The linchpin of the movie is Pacino, who captures Paterno as well you can a person so public and so recently alive. The other characters, aside from the solid portrayals of reporter Sara Ganim (Riley Keough) and Scott Paterno (Greg Grunberg), seemed more like ornamental pieces.
The movie opens with Paterno being delivered into a CT-scan machine, just as the Sandusky story is raging, for what would be a cancer diagnosis.
Paterno would die a few months later, January of 2012, but we don’t know that then. Delivery into the scan machine is a vehicle to allow Paterno to reflect on his six-decades as head coach and relationship with Sandusky, his longtime assistant.
Pacino, I thought, effectively captured the essence of an aging man losing grip on power while harboring deep, conflicted, tormented feelings about what he knew about Sandusky--and when he knew it.
The character Pacino portrayed theatrically suggests, accurately in my summation, what most of us thought to be true. That Paterno knew more about Sandusky, going back years, than he ever revealed to his superiors, or the Grand Jury. The Paterno revealed in the movie was approaching 85 and increasingly doddering and confused, in sharp contrast to the Ivy League-educated mastermind of a college football dynasty.
Pacino’s portrayal also allows room for those who think Paterno was so old-school uncomfortable with the subject of child molestation that he did what men of his generation might have done: report the bare minimum to his immediate supervisors and then get back to the film room.
"I've got Nebraska a week from today," Paterno says in the early throes of the Sandusky scandal. "They're 7-1, just so you know."
This is a point of the film where those around Paterno know what's coming down while Joe lives in film-room denial.
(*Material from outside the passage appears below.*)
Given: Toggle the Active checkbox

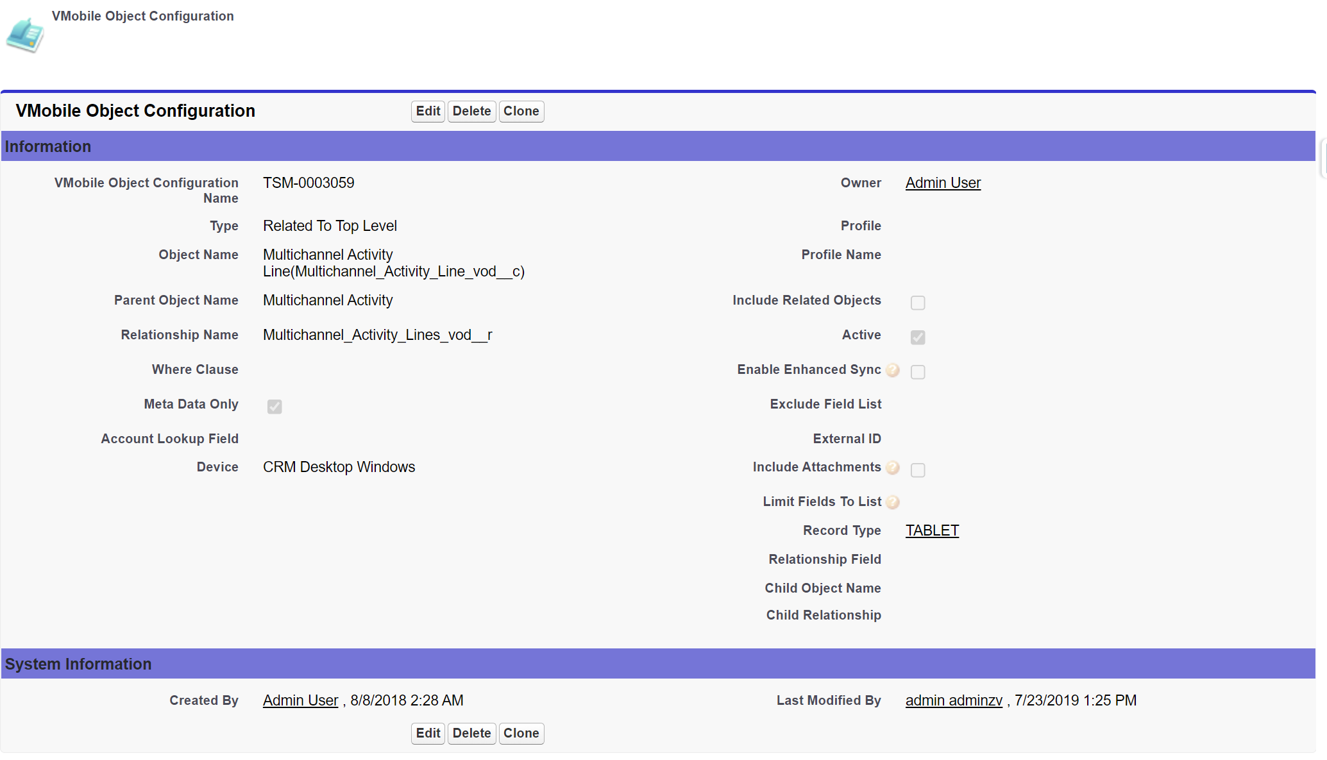Looking at the screenshot, I should [918, 337].
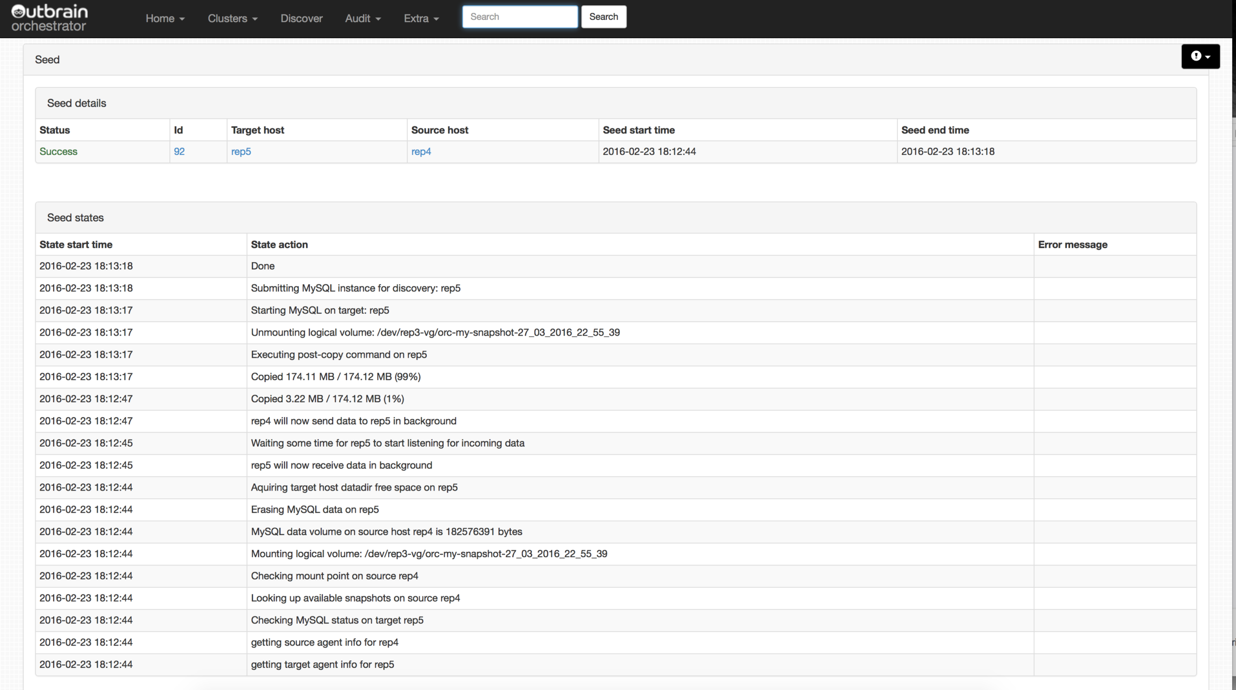Click the State action column header

click(x=279, y=245)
This would change.
Pacino’s Paterno ultimately comes to flash-back understand that his legacy has unraveled and that he, on his death bed, will take some responsibility to his grave.
As one who reported on this story, even from afar, I’m not sure I needed to see a movie made about Paterno and Sandusky.
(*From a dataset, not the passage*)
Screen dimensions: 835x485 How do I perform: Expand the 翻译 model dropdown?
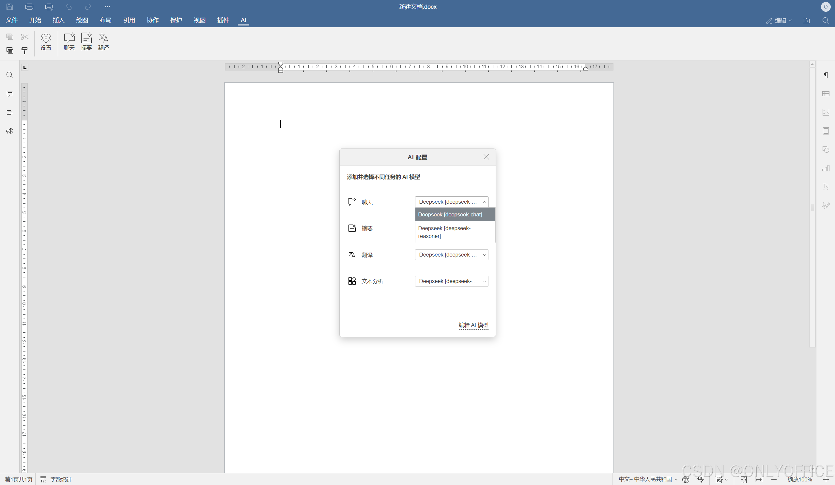coord(451,255)
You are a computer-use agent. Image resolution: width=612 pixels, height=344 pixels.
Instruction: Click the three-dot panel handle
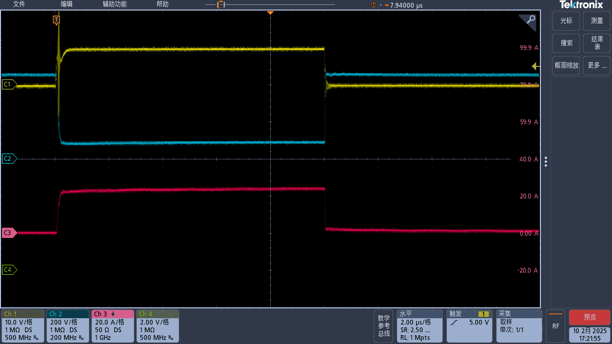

The story, in real time, was powerful enough as grotesque Reality TV. Sara Ganim’s bravery in reporting earned her a Pulitzer Prize. The full scope of story—the entire bloody mess—is in her daily accounts.
Pacino was terrific but no one played the part of Paterno better than real-life Joe. And who is creepier in the world than actual Jerry Sandusky?
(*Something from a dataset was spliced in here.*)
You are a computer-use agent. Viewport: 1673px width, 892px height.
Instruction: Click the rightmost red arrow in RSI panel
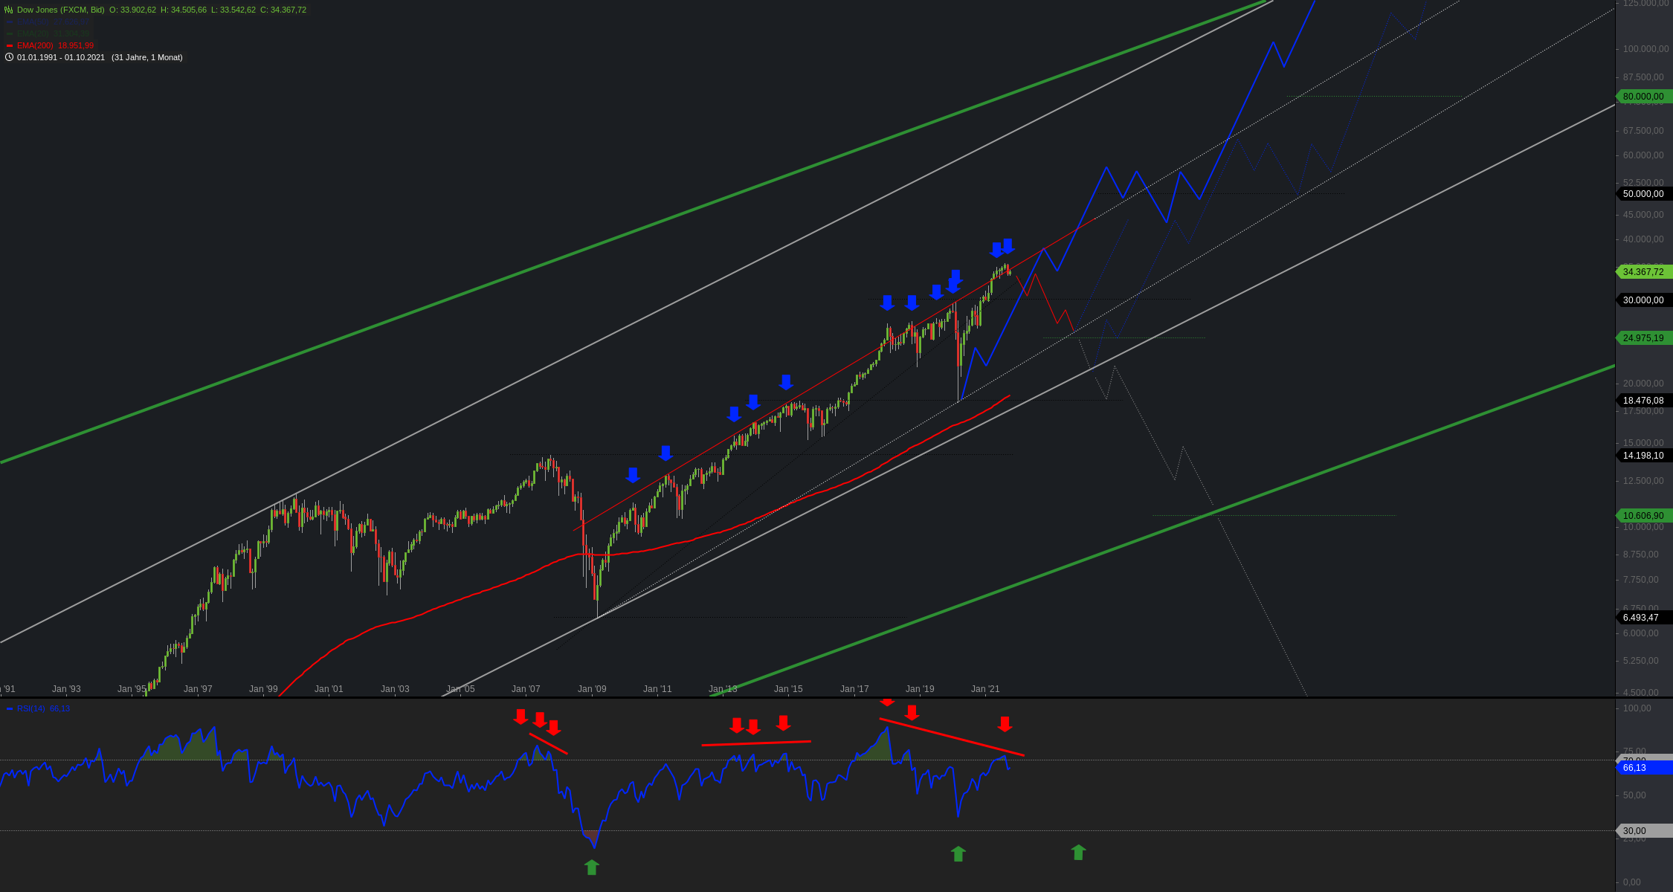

Since HBO insisted on pressing into production, though, I thought it did a commendable job with subject matter I didn’t necessarily need to have re-hashed.
HBO offered an honest-brokered snap shot of a much larger horror that no made-for-TV movie was going to do justice.
Ken Burns might have needed 20 episodes to get within field goal range of what really happened.
If “Paterno” was a movie that had to be made well, fine, it was well made.
And I watched it: begrudgingly...once...before breakfast.